(Records drawn from a dataset)
>>>
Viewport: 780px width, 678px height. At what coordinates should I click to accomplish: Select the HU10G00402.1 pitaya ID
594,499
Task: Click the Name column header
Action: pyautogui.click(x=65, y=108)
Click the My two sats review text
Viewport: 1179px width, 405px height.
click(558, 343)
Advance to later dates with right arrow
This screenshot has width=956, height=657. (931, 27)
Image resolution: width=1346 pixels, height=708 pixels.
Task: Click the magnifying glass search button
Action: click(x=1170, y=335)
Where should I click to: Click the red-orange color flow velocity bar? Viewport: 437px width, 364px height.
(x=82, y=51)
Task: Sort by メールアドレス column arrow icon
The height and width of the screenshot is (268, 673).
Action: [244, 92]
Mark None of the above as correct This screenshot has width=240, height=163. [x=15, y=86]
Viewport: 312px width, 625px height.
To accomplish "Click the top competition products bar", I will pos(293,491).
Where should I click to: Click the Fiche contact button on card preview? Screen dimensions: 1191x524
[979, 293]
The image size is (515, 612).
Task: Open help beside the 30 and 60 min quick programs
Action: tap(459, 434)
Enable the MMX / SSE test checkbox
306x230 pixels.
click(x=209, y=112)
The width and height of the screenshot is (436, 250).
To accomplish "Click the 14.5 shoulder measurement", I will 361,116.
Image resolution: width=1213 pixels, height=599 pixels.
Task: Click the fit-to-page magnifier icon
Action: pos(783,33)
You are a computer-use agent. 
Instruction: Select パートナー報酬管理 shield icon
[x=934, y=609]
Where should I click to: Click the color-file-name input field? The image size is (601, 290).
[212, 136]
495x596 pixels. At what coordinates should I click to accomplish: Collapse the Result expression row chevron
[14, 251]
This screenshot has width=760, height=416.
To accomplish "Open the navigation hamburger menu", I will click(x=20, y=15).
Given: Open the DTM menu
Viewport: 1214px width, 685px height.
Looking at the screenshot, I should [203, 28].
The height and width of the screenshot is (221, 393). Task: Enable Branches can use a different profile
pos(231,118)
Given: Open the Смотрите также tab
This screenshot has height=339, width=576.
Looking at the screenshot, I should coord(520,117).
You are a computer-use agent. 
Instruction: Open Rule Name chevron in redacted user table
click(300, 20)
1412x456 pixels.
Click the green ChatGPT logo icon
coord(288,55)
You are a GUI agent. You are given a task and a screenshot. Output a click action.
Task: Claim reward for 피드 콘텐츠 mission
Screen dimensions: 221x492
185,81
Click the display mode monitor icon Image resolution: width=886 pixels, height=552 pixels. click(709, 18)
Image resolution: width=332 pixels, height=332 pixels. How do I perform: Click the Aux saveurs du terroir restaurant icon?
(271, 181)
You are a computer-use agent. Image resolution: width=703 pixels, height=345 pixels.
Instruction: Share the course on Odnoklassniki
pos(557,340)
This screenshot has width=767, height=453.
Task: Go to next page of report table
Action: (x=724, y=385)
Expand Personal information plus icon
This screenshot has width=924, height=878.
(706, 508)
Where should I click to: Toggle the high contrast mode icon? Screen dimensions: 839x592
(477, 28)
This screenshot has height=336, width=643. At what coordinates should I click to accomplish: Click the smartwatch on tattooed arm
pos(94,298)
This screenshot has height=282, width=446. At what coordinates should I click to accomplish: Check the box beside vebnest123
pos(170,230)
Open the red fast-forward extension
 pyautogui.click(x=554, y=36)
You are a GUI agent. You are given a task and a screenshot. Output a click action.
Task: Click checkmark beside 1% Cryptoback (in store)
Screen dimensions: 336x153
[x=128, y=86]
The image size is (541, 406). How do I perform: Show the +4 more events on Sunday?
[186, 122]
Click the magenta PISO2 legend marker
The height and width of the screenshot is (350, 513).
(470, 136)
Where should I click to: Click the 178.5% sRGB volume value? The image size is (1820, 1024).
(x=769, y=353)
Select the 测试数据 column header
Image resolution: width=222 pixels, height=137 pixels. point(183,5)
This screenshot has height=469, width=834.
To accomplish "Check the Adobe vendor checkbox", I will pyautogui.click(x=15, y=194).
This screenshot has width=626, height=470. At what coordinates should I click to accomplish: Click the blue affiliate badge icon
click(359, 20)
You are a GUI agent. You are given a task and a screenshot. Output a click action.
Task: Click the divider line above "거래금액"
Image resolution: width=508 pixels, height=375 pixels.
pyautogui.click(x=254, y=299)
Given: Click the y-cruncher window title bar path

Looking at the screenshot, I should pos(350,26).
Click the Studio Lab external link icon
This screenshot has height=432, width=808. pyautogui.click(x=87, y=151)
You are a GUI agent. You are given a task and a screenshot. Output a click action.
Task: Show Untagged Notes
<<<
__ASSIGNED TASK__:
Write all the data out again, word for word.

__RESULT OF THE EXERCISE__:
Viewport: 780px width, 678px height. At what coordinates should I click to accomplish: Select the HU10G00402.1 pitaya ID
594,499
Task: Click the Name column header
Action: pyautogui.click(x=65, y=108)
Click the My two sats review text
Viewport: 1179px width, 405px height.
click(558, 343)
Advance to later dates with right arrow
This screenshot has width=956, height=657. (931, 27)
Image resolution: width=1346 pixels, height=708 pixels.
Task: Click the magnifying glass search button
Action: click(x=1170, y=335)
Where should I click to: Click the red-orange color flow velocity bar? Viewport: 437px width, 364px height.
(x=82, y=51)
Task: Sort by メールアドレス column arrow icon
The height and width of the screenshot is (268, 673).
Action: [244, 92]
Mark None of the above as correct This screenshot has width=240, height=163. [x=15, y=86]
Viewport: 312px width, 625px height.
To accomplish "Click the top competition products bar", I will pos(293,491).
Where should I click to: Click the Fiche contact button on card preview? Screen dimensions: 1191x524
[979, 293]
The image size is (515, 612).
Task: Open help beside the 30 and 60 min quick programs
Action: tap(459, 434)
Enable the MMX / SSE test checkbox
306x230 pixels.
click(x=209, y=112)
The width and height of the screenshot is (436, 250).
To accomplish "Click the 14.5 shoulder measurement", I will 361,116.
Image resolution: width=1213 pixels, height=599 pixels.
Task: Click the fit-to-page magnifier icon
Action: pos(783,33)
You are a computer-use agent. 
Instruction: Select パートナー報酬管理 shield icon
[x=934, y=609]
Where should I click to: Click the color-file-name input field? The image size is (601, 290).
[212, 136]
495x596 pixels. At what coordinates should I click to accomplish: Collapse the Result expression row chevron
[14, 251]
This screenshot has width=760, height=416.
To accomplish "Open the navigation hamburger menu", I will click(x=20, y=15).
Given: Open the DTM menu
Viewport: 1214px width, 685px height.
Looking at the screenshot, I should [203, 28].
The height and width of the screenshot is (221, 393). Task: Enable Branches can use a different profile
pos(231,118)
Given: Open the Смотрите также tab
This screenshot has height=339, width=576.
Looking at the screenshot, I should coord(520,117).
You are a computer-use agent. 
Instruction: Open Rule Name chevron in redacted user table
click(300, 20)
1412x456 pixels.
Click the green ChatGPT logo icon
coord(288,55)
You are a GUI agent. You are given a task and a screenshot. Output a click action.
Task: Claim reward for 피드 콘텐츠 mission
Screen dimensions: 221x492
185,81
Click the display mode monitor icon Image resolution: width=886 pixels, height=552 pixels. click(709, 18)
Image resolution: width=332 pixels, height=332 pixels. How do I perform: Click the Aux saveurs du terroir restaurant icon?
(271, 181)
You are a computer-use agent. Image resolution: width=703 pixels, height=345 pixels.
Instruction: Share the course on Odnoklassniki
pos(557,340)
This screenshot has width=767, height=453.
Task: Go to next page of report table
Action: (x=724, y=385)
Expand Personal information plus icon
This screenshot has width=924, height=878.
(706, 508)
Where should I click to: Toggle the high contrast mode icon? Screen dimensions: 839x592
(477, 28)
This screenshot has height=336, width=643. At what coordinates should I click to accomplish: Click the smartwatch on tattooed arm
pos(94,298)
This screenshot has height=282, width=446. At what coordinates should I click to accomplish: Check the box beside vebnest123
pos(170,230)
Open the red fast-forward extension
 pyautogui.click(x=554, y=36)
You are a GUI agent. You are given a task and a screenshot. Output a click action.
Task: Click checkmark beside 1% Cryptoback (in store)
Screen dimensions: 336x153
[x=128, y=86]
The image size is (541, 406). How do I perform: Show the +4 more events on Sunday?
[186, 122]
Click the magenta PISO2 legend marker
The height and width of the screenshot is (350, 513).
(470, 136)
Where should I click to: Click the 178.5% sRGB volume value? The image size is (1820, 1024).
(x=769, y=353)
Select the 测试数据 column header
Image resolution: width=222 pixels, height=137 pixels. point(183,5)
This screenshot has height=469, width=834.
To accomplish "Check the Adobe vendor checkbox", I will pyautogui.click(x=15, y=194).
This screenshot has width=626, height=470. At what coordinates should I click to accomplish: Click the blue affiliate badge icon
click(359, 20)
You are a GUI agent. You are given a task and a screenshot. Output a click action.
Task: Click the divider line above "거래금액"
Image resolution: width=508 pixels, height=375 pixels.
pyautogui.click(x=254, y=299)
Given: Click the y-cruncher window title bar path

Looking at the screenshot, I should pos(350,26).
Click the Studio Lab external link icon
This screenshot has height=432, width=808. pyautogui.click(x=87, y=151)
You are a GUI agent. You are given a task and a screenshot. Output a click action.
Task: Show Untagged Notes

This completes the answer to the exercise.